Return the lines of the data below, from the one containing "Task: Click the View-Through Tracking label" through the very last, exactly and with both ends included; no pictures.

** Opening Supplied material block **

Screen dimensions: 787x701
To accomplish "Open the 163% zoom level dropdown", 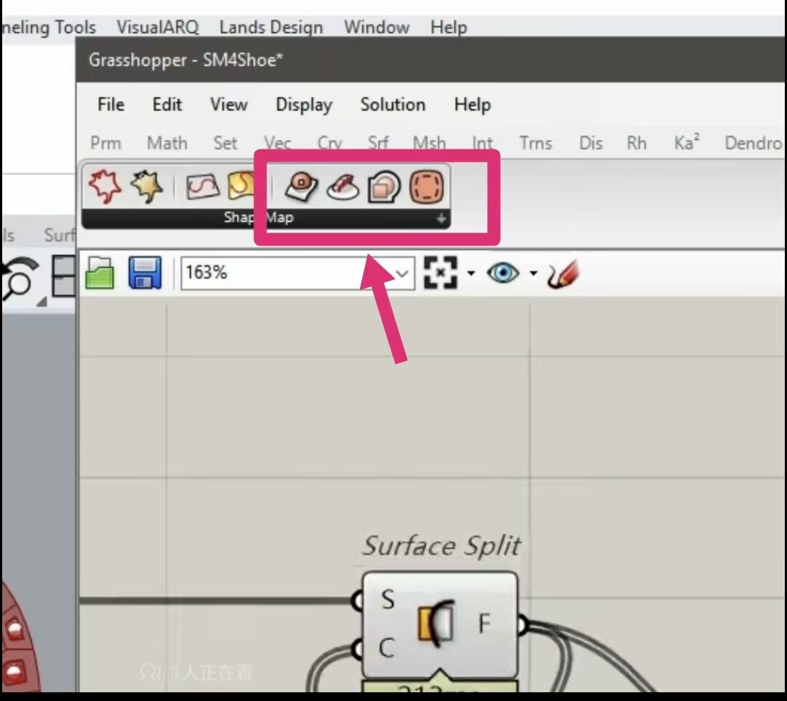I will [x=402, y=273].
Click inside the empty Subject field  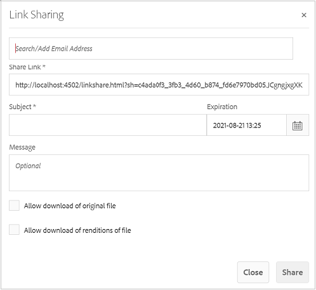pyautogui.click(x=108, y=125)
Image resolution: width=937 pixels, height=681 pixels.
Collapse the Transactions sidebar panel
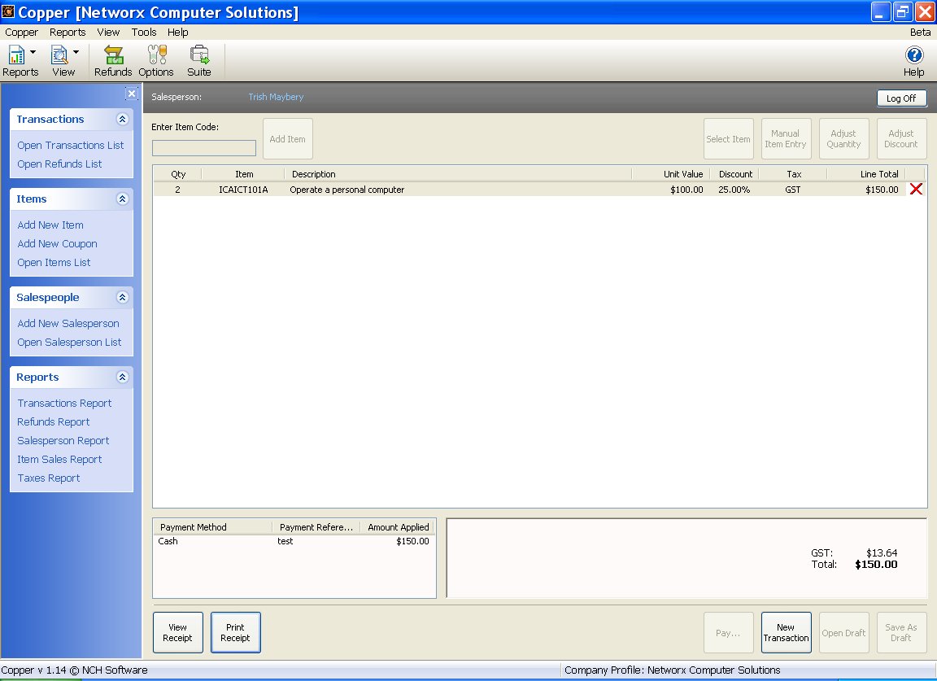(x=122, y=119)
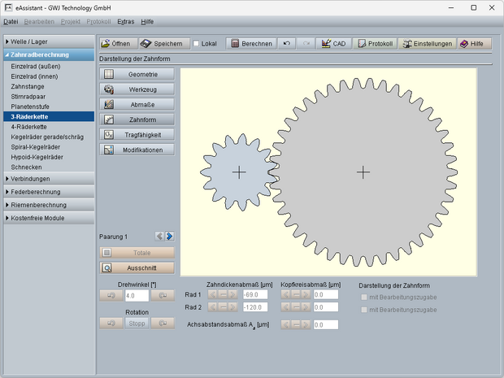Expand the Federberechnung section
The width and height of the screenshot is (504, 378).
click(49, 192)
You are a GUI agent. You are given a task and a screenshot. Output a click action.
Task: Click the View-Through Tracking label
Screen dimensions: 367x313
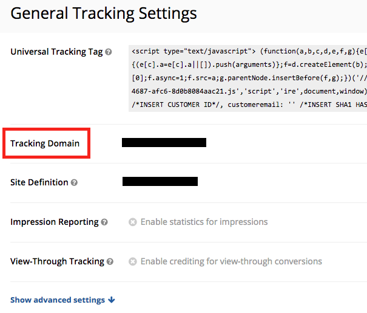57,261
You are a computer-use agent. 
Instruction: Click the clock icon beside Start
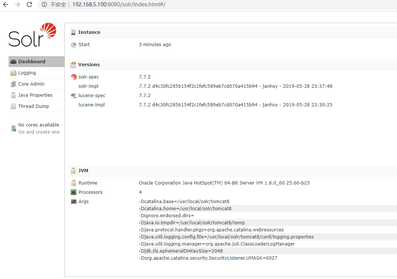pyautogui.click(x=73, y=44)
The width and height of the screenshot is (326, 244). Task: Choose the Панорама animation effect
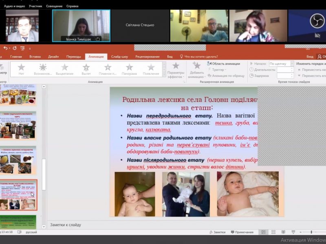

** Closing Supplied material block **

■ **Response to the task**:
Task: Click the View-Through Tracking label
Screen dimensions: 367x313
57,261
You are a computer-use agent. 
Instruction: Click the clock icon beside Start
pyautogui.click(x=73, y=44)
The width and height of the screenshot is (326, 244). Task: Choose the Панорама animation effect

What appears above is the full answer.